Rest Server Deployment Dialog
  1. Specify a name for the REST scorer in order to help track the deployed REST scorers.
  2. Provide a port number on which the REST scorer will run. For example, if port number 8081 is selected, the scorer will be available at http://my-ip-address:8081/models
  3. Optionally specify the maximum heap size for the Java Virtual Machine (JVM) running the REST scorer. This can help constrain the REST scorer from overconsuming memory of the machine. Because the REST scorer is running on the same machine as Driverless AI, it may be helpful to limit the amount of memory that is allocated to the REST scorer. This option will limit the amount of memory the REST scorer can use, but it will also produce an error if the memory allocated is not enough to run the scorer. (The amount of memory required is mostly dependent on the size of MOJO. See Prerequisites for more information.)

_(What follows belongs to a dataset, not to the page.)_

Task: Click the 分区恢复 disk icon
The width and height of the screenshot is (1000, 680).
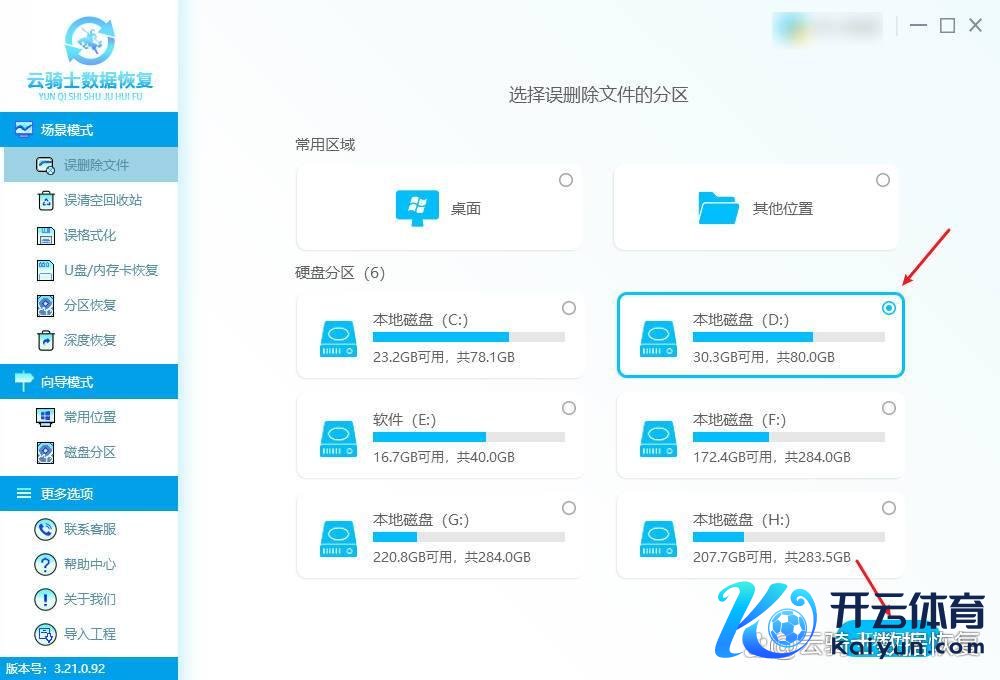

Testing the REST Server Deployment

REST Deployment Endpoint Info

Note that the actual scoring endpoint is located at the path /score.

The request is a JSON object containing attributes:

  • fields: A list of input column names that should correspond to the training data columns.
  • rows: A list of rows that are in turn lists of cell values to predict the target values for.
  • optional includeFieldsInOutput: A list of input columns that should be included in the output.

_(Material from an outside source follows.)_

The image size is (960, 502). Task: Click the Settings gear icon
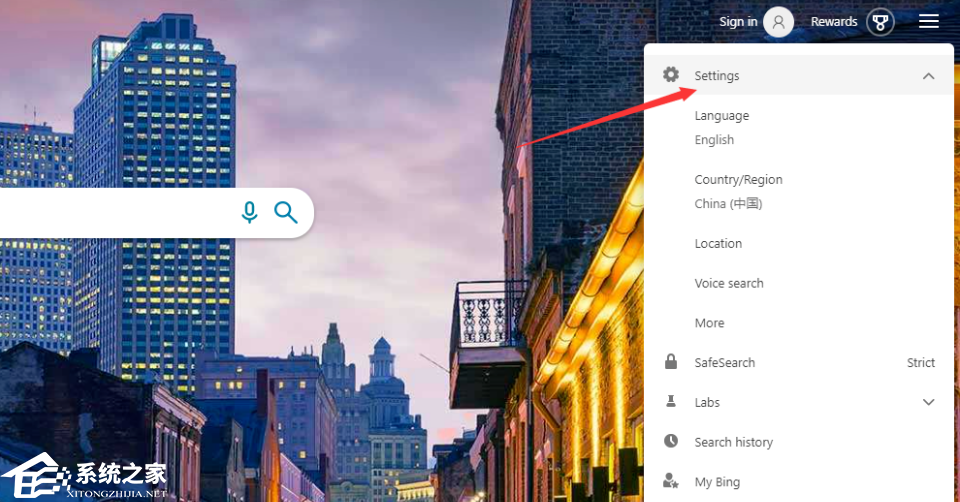(671, 75)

An example request providing 2 columns on the input and asking to get one column copied to the output looks as follows:

{
  "fields": [
    "age", "salary"
  ],
  "includeFieldsInOutput": [
    "salary"
  ],
  "rows": [
    [
      "48.0", "15000.0"
    ],
    [
      "35.0", "35000.0"
    ],
    [
      "18.0", "22000.0"
    ]
  ]
}

Assuming the request is stored locally in a file named test.json, the request to the endpoint can be sent, e.g., using the curl utility, as follows:

URL={place the endpoint URL here}
curl \
  -X POST \
  -d {"fields": ['age', 'salary', 'education'], "rows": [1, 2, 3], "includeFieldsInOutput": ["education"]}\
  -H "Content-Type: application/json" \
  ${URL}/score

The response is a JSON object with a single attribute score, which contains the list of rows with the optional copied input values and the predictions.

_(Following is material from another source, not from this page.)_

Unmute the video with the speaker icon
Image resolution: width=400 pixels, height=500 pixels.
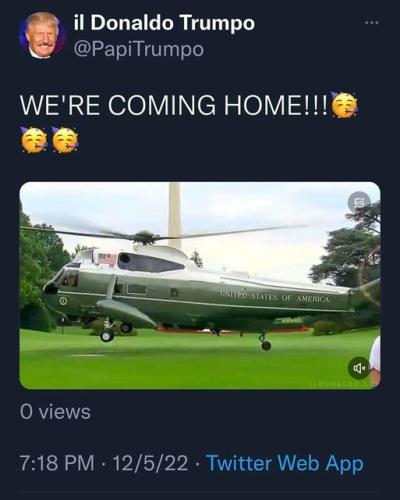[x=359, y=368]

For the example above with a two class target field, the result is likely to look something like the following snippet. The particular values would of course depend on the scoring pipeline:

{
  "score": [
    [
      "48.0",
      "0.6240277982943945",
      "0.045458571508101536",
    ],
    [
      "35.0",
      "0.7209441819603676",
      "0.06299909138586585",
    ],
    [
      "18.0",
      "0.7209441819603676",
      "0.06299909138586585",
    ]
  ]
}

REST Server Deployment Issues

When using Docker, local REST scorers are deployed within the same container as Driverless AI. As a result, all REST scorers will be turned off if the Driverless AI container is closed. When using native installs (rpm/deb/tar.sh), the REST scorers will continue to run even if Driverless AI is shut down.